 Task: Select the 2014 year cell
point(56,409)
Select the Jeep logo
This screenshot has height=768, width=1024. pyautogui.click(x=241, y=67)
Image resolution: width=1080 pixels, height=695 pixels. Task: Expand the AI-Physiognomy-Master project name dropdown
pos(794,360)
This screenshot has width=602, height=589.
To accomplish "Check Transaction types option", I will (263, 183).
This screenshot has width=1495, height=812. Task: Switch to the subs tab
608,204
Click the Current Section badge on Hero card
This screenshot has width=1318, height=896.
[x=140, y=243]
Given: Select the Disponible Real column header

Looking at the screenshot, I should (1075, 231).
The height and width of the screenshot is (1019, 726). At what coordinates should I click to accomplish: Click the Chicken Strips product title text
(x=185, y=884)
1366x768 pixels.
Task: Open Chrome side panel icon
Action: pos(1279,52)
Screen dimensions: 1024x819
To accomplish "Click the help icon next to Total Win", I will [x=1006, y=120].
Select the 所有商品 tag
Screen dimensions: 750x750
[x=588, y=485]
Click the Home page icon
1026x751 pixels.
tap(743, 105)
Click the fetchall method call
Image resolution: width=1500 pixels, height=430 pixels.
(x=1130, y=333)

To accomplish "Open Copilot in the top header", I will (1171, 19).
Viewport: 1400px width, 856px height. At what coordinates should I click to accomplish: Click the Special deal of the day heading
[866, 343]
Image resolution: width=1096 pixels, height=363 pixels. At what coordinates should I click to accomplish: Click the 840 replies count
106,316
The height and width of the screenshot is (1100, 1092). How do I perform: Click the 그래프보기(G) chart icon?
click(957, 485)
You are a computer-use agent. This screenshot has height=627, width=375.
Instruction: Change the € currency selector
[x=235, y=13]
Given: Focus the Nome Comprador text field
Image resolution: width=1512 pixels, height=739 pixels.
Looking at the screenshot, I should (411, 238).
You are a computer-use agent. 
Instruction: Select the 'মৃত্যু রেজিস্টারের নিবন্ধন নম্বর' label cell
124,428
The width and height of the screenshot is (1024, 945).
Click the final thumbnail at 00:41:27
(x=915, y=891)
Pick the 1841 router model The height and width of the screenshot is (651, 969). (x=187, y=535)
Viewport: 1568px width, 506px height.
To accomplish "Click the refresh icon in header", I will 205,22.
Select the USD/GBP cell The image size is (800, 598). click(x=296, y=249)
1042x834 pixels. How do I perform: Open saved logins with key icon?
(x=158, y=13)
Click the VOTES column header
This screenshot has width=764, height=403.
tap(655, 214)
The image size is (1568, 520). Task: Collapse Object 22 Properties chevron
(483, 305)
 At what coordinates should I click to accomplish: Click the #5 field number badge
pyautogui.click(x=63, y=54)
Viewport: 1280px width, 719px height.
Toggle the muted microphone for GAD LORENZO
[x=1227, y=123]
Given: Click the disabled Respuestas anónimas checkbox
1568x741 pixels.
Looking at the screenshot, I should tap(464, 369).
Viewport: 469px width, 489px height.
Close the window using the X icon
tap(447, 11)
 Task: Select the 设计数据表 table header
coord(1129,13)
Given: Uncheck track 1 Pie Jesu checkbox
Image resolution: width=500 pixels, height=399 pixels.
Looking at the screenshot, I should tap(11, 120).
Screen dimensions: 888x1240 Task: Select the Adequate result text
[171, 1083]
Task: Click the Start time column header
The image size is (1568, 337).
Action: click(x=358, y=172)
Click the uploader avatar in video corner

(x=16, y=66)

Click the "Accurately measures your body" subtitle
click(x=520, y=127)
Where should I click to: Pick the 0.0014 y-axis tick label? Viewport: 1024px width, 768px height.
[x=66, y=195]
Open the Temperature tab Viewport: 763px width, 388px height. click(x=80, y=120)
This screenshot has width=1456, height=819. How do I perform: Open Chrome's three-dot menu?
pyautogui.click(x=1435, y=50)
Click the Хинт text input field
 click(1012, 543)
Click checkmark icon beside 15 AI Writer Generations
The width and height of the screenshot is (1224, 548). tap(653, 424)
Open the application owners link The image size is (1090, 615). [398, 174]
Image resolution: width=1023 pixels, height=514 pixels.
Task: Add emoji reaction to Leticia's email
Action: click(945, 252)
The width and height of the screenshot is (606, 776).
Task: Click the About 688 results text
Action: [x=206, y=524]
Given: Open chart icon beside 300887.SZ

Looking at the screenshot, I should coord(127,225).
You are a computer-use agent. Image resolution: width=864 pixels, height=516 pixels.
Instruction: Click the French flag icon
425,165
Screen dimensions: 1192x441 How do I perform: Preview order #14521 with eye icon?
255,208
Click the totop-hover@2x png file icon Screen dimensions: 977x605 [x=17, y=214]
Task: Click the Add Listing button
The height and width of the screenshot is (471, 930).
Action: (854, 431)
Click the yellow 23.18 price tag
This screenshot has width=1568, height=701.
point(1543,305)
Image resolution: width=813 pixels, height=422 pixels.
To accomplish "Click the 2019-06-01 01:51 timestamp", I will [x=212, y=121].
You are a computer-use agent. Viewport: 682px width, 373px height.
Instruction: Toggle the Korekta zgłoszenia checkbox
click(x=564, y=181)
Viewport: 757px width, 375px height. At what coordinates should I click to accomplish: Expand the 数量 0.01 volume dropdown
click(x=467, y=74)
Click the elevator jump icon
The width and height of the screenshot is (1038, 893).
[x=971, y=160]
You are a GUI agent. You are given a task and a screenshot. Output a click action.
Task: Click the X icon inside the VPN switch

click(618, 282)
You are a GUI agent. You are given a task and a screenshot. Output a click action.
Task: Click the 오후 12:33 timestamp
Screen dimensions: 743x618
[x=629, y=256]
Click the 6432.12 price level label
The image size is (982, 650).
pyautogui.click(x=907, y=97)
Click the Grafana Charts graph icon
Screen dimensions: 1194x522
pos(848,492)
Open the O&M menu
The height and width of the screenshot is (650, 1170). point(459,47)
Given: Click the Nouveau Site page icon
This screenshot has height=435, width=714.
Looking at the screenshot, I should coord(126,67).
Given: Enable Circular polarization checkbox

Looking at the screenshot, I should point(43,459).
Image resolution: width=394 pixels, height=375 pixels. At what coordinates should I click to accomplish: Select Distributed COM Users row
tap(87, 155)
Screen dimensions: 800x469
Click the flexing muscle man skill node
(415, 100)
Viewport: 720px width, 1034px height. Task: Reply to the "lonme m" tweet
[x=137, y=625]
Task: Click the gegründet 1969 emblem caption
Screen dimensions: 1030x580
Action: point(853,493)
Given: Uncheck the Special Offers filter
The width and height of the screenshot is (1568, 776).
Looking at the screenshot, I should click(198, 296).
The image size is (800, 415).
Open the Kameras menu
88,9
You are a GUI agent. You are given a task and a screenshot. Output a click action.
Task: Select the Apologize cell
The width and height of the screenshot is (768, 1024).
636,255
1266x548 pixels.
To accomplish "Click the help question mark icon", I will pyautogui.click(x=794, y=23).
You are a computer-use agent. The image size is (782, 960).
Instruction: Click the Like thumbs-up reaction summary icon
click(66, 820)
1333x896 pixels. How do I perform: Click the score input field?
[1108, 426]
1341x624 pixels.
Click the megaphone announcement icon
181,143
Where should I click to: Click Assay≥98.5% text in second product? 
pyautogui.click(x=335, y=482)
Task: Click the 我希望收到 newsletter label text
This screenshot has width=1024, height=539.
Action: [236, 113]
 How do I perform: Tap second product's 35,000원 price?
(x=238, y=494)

────────────────

- **What to produce**
Your response should be made up of the lines in the data that contain the word "timestamp".

- **Exercise answer**
To accomplish "Click the 2019-06-01 01:51 timestamp", I will [x=212, y=121].
Task: Click the 오후 12:33 timestamp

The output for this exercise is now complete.